You speak, they feel: the power of “Pathos”

White people

 

We love well formulated, carefully ordered and exquisitely selected words, but what we usually remember, are emotions – how a speech or a performance made us feel. Did it make you laugh, make you sad, did it motivate you, scare you, disgust you or make you happy? Words carry meanings, but emotions carry words – they give colour to words and help us grasp what we are told on more levels than only on the logical one. According to Aristotle, this is pathos – using and evoking emotions in your speech as a means of persuasion. 

Emotions speak to us on an unconscious level and they can heavily influence whether your audience is going to be convinced or not and, more importantly, if they are going to accept your appeal or message. This doesn’t only apply to motivational speeches where you want to make your audience hyped or demonstration speeches where you want to make them angry, but to almost every other speech type as well. If you are talking about an idea of yours, your audience is going to be much more interested in it if they see your excitement and passion when talking about it, thus making them feel the same. If you are holding a speech at your company’s anniversary, you will undoubtedly make your colleagues care more about the company if they can feel your own affinity for it. If you can make them feel, you will make them care. And you will make them remember.

 

Recognise a chance 

To use pathos to your advantage, first you need to find an opportunity to include an emotional appeal into your speech. When can you use it and to which purpose? The most common place for it would be the introduction. When I was in AIESEC, an international student organisation, I held a lot of speeches where I promoted student exchanges. I would always begin the speech with a story from one of my own exchanges:

Seven years ago, I was on a student exchange in Turkey. I was staying in a family, and although I enjoyed seeing the architecture, learning about the history and eating kebabs, what I absolutely enjoyed the most was spending time with this family. Every day in the evening we would be sitting in the living room, with the father of the family sitting next to me. He was a policeman and a quite serious man. However, every day he would ask how my day was. He’d ask in Turkish, so my hosting-brother Mehmet would translate the question to me and then I would say what we had done that day and how it was. I couldn’t speak Turkish so I spoke in English and although the father couldn’t understand a word of English, he was carefully listening to every word, saying “evet, evet” (meaning yes, yes) and holding my hand! Then Mehmet would translate what I had said and then he would actually react saying, “oh that’s nice, wow that’s great”. These people were so friendly that sometimes I think this family treated me better than my own family!
This is how I learned about how rich and different cultures can be and that to really learn about a culture, you have to be there to experience it. 

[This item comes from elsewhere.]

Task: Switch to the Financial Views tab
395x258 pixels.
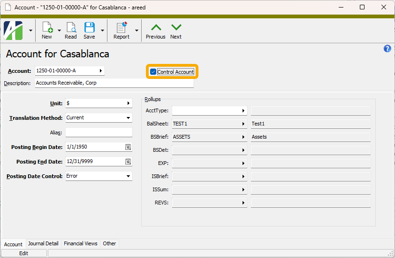Action: pos(81,243)

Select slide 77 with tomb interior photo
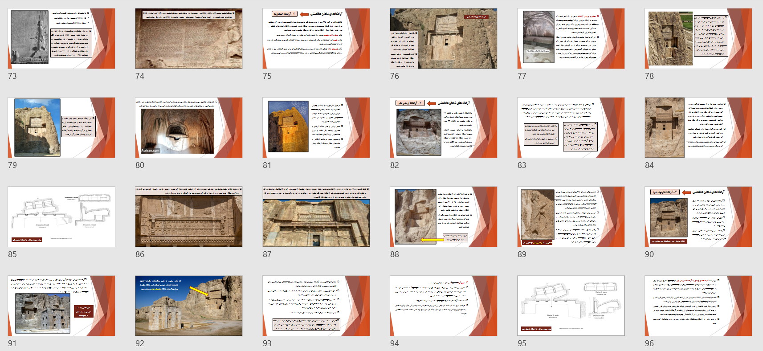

Using an emotional appeal like this – a story that’s funny, but also touching in a way – in the introduction of your speech can win your audience’s attention, curiosity, interest, as well as make the topic more palpable, more material and thus more immediate. Another common place for an emotional appeal would be the conclusion. Ending a speech on an emotional note lends the speech an elegant rounded structure as well as leaves a strong impression, especially if you can manage to connect it to your introduction. In my example, I would usually end my speech with this:

In my experience, an exchange was exactly that – an exchange: for one week Mehmet and his family gave me a home in Turkey, and next year we gave him a home for a week in Croatia. We gave him a bit of ourselves and our culture and they gave me a bit of themselves. And sadly, those two weeks were maybe the shortest weeks in my life. But fortunately, the memories and the friendship I still keep and treasure, even after seven years. Thank you.

Feel, don’t tell

What we did in this example was to tell a story. Storytelling is probably the most powerful way of eliciting emotions. Through stories you are able to create images in the mind of the listener and let them not only hear what you have to say but experience it in their imagination. Making your speech visual, often by means of subtle but vivid details opens up the mind and imagination of your listener, thus making them more susceptible to emotions. Further on, if you can make them identify with what you’re talking about, if you offer them a chance to relate to what you’re saying because sometimes in their life they had felt the same or had the same thoughts or wishes, you will not be presenting something to them anymore. You and your audience will be experiencing it together.

In my example, I counted on my audience being language or culture students who wanted to travel, meet people and learn about cultures, so I wanted them to imagine actually being there. Furthermore, I would always imitate my hosting-father in a polite, but funny way, showing how he was holding my hand in his hands and nodding his head full of attention.

Don’t be hesitate to use nonverbal and para-verbal means to communicate feelings. When talking about something that excites you, smile a lot. Use your hands and raise your voice. When talking about something sad, lower your voice. Allow yourself a slower tempo, pauses and a deep sigh when needed. Remember, the audience won’t feel an emotion if you don’t feel it yourself.